======== Data shown ========
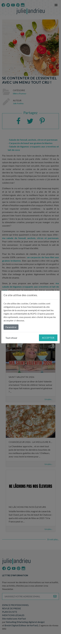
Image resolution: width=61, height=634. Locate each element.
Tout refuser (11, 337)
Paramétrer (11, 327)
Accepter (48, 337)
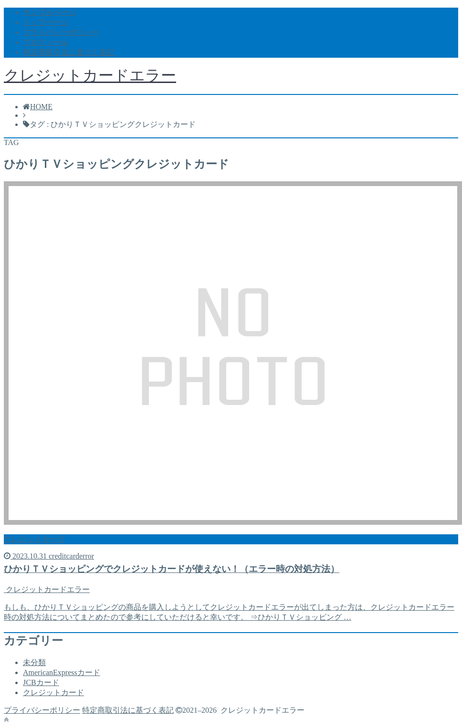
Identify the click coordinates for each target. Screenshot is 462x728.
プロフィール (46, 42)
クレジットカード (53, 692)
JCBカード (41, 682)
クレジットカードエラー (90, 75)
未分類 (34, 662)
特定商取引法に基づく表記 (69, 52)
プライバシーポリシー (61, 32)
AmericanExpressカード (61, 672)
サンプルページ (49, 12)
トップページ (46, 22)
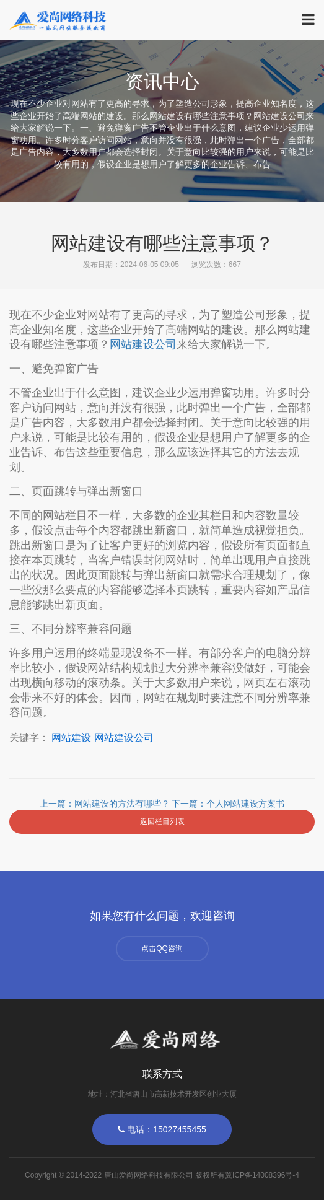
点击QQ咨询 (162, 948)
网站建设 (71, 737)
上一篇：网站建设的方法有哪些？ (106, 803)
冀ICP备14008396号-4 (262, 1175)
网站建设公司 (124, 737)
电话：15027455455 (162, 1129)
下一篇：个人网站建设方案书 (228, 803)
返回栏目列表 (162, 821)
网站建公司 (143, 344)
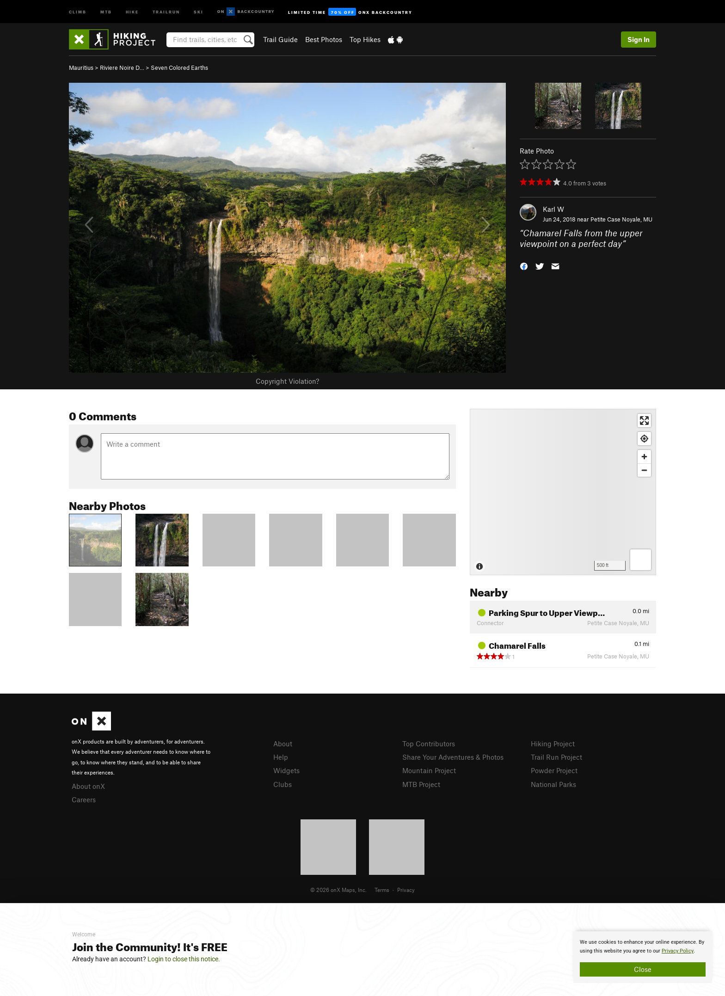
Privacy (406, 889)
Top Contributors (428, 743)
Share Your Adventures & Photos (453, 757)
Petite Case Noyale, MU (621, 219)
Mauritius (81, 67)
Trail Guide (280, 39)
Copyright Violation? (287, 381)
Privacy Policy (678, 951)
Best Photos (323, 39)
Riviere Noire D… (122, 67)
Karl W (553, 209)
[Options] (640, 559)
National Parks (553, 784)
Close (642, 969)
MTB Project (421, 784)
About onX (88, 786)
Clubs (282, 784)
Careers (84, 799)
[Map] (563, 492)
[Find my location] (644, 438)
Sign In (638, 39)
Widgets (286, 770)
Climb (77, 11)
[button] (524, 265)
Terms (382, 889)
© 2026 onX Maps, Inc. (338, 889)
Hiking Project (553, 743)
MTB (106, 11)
========
======== Data shown ========
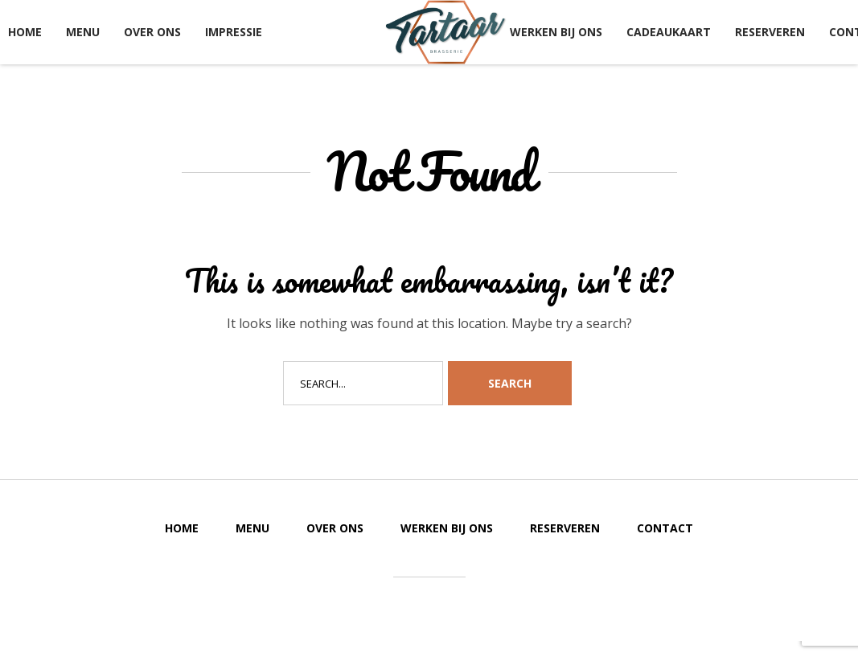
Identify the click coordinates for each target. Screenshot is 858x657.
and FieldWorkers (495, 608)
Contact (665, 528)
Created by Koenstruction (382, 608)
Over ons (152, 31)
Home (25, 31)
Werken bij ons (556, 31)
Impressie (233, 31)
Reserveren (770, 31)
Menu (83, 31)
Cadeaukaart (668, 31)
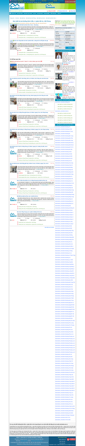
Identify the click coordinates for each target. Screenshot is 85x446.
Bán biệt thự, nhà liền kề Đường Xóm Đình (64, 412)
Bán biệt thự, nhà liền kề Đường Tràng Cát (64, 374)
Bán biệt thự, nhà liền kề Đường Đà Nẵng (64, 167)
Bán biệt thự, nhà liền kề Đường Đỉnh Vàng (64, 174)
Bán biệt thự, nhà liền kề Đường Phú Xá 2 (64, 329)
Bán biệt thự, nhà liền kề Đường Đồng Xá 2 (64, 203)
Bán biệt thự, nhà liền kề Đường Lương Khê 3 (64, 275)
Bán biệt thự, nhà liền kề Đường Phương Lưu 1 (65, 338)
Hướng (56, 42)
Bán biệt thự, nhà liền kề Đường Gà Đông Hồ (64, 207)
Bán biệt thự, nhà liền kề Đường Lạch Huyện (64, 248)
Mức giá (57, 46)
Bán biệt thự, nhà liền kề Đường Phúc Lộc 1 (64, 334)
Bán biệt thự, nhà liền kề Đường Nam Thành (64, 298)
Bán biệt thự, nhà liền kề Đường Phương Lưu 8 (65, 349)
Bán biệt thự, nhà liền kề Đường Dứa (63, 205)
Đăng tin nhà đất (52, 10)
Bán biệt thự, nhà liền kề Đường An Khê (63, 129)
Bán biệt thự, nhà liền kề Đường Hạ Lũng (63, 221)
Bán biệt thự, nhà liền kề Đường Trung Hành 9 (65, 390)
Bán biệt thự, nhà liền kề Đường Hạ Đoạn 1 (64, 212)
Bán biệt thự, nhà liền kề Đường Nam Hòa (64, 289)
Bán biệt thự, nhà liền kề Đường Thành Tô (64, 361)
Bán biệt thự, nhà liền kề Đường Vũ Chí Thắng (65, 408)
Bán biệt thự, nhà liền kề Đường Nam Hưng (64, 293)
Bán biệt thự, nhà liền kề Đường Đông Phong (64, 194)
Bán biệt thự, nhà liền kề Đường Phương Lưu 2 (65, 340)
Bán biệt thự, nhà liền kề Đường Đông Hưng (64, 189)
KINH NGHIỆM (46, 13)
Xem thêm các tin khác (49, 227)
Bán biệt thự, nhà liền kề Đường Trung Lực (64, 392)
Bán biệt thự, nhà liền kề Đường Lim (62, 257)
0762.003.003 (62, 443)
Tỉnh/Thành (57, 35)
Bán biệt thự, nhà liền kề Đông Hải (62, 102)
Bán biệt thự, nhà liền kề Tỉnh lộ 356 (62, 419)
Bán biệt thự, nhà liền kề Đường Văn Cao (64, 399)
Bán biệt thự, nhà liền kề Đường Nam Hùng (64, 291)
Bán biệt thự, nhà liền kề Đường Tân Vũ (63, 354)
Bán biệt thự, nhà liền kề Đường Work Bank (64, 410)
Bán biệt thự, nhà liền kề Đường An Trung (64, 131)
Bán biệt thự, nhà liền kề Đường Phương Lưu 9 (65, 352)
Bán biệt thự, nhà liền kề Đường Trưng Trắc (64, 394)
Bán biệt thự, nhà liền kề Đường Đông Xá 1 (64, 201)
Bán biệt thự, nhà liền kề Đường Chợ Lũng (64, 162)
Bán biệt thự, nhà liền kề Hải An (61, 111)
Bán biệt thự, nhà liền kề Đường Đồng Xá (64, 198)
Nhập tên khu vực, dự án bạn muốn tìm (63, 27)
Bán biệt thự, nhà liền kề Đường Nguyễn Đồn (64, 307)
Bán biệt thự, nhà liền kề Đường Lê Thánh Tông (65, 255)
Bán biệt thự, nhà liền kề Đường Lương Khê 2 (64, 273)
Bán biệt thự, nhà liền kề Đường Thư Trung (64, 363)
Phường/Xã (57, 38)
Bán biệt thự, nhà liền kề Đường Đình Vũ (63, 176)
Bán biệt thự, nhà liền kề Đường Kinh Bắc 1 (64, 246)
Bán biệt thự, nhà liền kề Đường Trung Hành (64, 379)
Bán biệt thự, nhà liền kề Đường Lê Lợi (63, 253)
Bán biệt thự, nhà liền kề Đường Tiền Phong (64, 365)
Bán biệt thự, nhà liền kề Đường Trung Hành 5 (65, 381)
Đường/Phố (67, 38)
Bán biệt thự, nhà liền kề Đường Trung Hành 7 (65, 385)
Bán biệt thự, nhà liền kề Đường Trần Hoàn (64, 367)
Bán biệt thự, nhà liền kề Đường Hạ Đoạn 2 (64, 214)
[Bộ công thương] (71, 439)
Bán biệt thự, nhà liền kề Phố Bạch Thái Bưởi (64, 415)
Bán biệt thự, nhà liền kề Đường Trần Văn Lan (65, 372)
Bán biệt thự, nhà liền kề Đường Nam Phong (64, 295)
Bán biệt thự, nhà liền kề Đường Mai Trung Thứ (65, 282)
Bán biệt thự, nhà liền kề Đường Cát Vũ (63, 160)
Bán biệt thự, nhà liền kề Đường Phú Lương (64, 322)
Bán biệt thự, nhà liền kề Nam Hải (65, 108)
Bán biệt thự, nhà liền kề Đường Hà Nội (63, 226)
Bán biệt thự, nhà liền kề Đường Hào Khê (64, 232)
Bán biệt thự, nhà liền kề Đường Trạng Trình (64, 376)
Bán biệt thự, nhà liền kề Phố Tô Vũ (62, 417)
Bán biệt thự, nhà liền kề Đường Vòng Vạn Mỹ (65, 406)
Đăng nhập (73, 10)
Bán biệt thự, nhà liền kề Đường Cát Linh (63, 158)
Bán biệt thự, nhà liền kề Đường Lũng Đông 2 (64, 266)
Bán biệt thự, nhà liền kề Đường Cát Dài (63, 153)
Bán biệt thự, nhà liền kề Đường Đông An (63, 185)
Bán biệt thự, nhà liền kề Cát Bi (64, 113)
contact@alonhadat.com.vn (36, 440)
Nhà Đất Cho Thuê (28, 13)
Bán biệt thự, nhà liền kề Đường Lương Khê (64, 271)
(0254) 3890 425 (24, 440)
========
======== Data shown ========
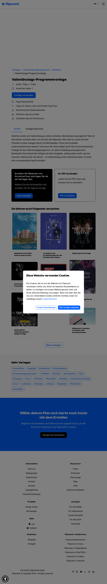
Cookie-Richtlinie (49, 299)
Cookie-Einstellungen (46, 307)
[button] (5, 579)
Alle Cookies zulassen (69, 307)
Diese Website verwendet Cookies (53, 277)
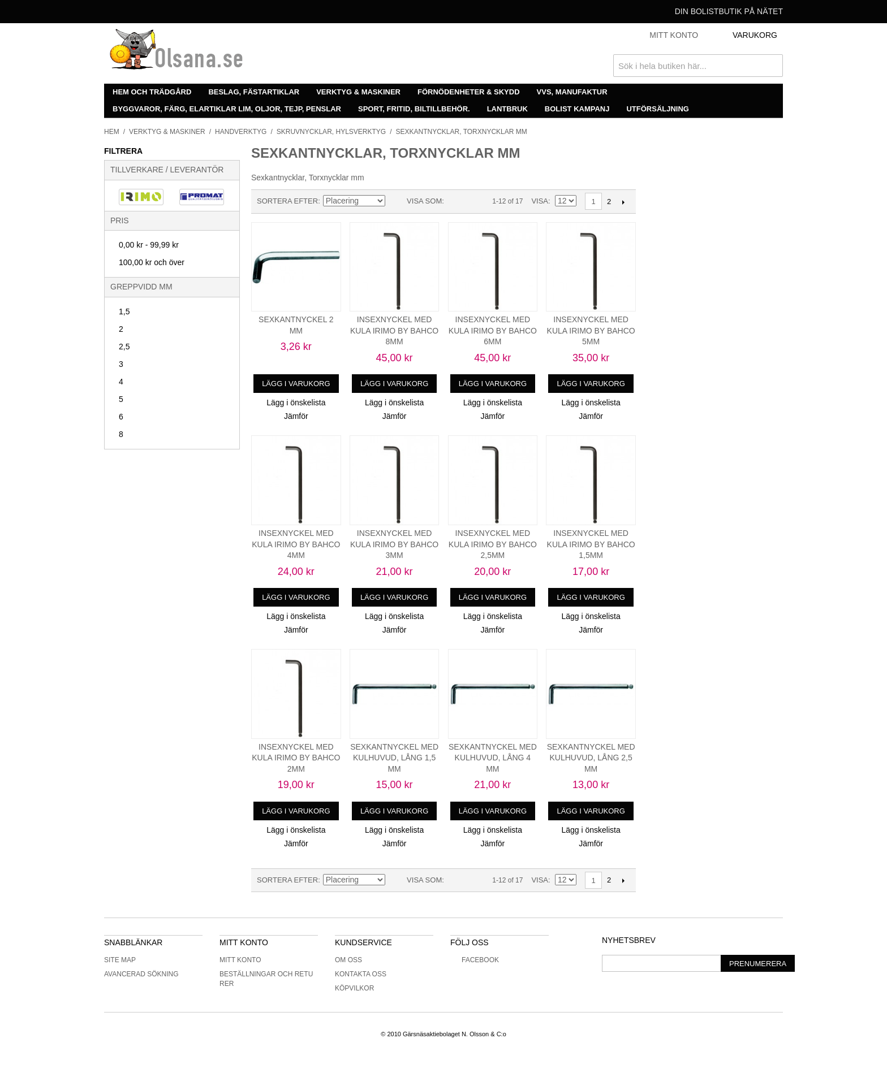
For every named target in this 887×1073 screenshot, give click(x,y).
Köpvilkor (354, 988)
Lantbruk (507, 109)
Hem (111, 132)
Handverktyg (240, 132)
========
> Instruction
Take the listing lines starting with the line with "Bán biệt thự, nhà liền kề Đường Gà" and going on through the line with "Bán biệt thự, nhà liền kề Đường Phương Lưu 2", switch "Mức giá" to "Khoảng giá", and give back only those lines with everything else unchanged.

> Task response
Bán biệt thự, nhà liền kề Đường Gà Đông Hồ (64, 207)
Bán biệt thự, nhà liền kề Đường Lạch Huyện (64, 248)
Khoảng giá (57, 46)
Bán biệt thự, nhà liền kề Đường Phúc Lộc 1 (64, 334)
Bán biệt thự, nhà liền kề Đường Nam Thành (64, 298)
Bán biệt thự, nhà liền kề Đường Phương Lưu 8 (65, 349)
Bán biệt thự, nhà liền kề Đường Dứa (63, 205)
Đăng tin nhà đất (52, 10)
Bán biệt thự, nhà liền kề Đường An Khê (63, 129)
Bán biệt thự, nhà liền kề Đường Hạ Lũng (63, 221)
Bán biệt thự, nhà liền kề Đường Trung Hành 9 (65, 390)
Bán biệt thự, nhà liền kề Đường Hạ Đoạn 1 (64, 212)
Bán biệt thự, nhà liền kề Đường Nam Hòa (64, 289)
Bán biệt thự, nhà liền kề Đường Thành Tô (64, 361)
Bán biệt thự, nhà liền kề Đường Vũ Chí Thắng (65, 408)
Bán biệt thự, nhà liền kề Đường Nam Hưng (64, 293)
Bán biệt thự, nhà liền kề Đường Đông Phong (64, 194)
Bán biệt thự, nhà liền kề Đường Phương Lưu 2 (65, 340)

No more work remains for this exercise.